[Records to process Boundary: Start]
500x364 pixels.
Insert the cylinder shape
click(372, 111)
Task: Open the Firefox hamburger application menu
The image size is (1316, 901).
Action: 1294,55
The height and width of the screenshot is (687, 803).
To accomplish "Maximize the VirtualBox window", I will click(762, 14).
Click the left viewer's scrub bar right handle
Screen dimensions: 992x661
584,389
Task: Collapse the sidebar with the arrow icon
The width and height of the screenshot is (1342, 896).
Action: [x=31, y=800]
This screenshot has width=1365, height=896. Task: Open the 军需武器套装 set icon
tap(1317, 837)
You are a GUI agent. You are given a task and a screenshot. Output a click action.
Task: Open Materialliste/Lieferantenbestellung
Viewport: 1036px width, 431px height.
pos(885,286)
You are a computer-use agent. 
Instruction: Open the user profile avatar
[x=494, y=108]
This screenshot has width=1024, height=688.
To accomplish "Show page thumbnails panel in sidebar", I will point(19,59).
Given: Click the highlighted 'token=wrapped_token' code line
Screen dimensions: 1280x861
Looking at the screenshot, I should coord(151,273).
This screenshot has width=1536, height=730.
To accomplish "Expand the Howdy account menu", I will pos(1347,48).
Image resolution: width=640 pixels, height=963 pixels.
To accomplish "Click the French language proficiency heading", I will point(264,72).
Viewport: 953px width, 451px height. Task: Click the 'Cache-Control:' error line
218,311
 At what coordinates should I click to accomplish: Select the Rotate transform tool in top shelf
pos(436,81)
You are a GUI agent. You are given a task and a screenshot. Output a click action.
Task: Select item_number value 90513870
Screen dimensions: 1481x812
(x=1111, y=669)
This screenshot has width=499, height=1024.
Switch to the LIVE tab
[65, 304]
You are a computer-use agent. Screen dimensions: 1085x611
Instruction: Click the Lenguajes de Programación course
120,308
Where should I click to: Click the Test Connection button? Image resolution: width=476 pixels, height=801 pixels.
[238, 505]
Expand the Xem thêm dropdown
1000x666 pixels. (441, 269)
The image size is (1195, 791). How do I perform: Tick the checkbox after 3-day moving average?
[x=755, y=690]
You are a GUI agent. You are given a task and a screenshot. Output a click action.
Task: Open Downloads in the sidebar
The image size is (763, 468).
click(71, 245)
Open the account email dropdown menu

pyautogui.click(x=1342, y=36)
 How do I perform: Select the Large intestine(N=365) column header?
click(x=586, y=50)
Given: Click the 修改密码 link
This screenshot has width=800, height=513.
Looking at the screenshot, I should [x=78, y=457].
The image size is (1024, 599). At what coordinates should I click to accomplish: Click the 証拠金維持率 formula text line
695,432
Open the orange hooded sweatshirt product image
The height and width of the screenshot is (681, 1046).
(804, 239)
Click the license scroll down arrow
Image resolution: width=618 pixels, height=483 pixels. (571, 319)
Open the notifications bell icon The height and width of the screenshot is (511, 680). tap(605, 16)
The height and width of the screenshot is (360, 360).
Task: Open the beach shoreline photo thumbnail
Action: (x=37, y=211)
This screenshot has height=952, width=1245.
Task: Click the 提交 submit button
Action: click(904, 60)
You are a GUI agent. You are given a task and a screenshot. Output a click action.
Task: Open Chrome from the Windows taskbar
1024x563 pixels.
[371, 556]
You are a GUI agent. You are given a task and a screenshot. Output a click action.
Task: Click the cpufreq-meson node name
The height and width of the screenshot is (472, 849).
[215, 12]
[Records to process Boundary: End]
> _Assignment_: Using the data above, restate word for word the lines from its opening line through the line that contains "This screenshot has width=1536, height=730.", and no more.

> _Answer section_:
500x364 pixels.
Insert the cylinder shape
click(372, 111)
Task: Open the Firefox hamburger application menu
The image size is (1316, 901).
Action: 1294,55
The height and width of the screenshot is (687, 803).
To accomplish "Maximize the VirtualBox window", I will click(762, 14).
Click the left viewer's scrub bar right handle
Screen dimensions: 992x661
584,389
Task: Collapse the sidebar with the arrow icon
The width and height of the screenshot is (1342, 896).
Action: [x=31, y=800]
This screenshot has width=1365, height=896. Task: Open the 军需武器套装 set icon
tap(1317, 837)
You are a GUI agent. You are given a task and a screenshot. Output a click action.
Task: Open Materialliste/Lieferantenbestellung
Viewport: 1036px width, 431px height.
pos(885,286)
You are a computer-use agent. 
Instruction: Open the user profile avatar
[x=494, y=108]
This screenshot has width=1024, height=688.
To accomplish "Show page thumbnails panel in sidebar", I will point(19,59).
Given: Click the highlighted 'token=wrapped_token' code line
Screen dimensions: 1280x861
Looking at the screenshot, I should coord(151,273).
This screenshot has width=1536, height=730.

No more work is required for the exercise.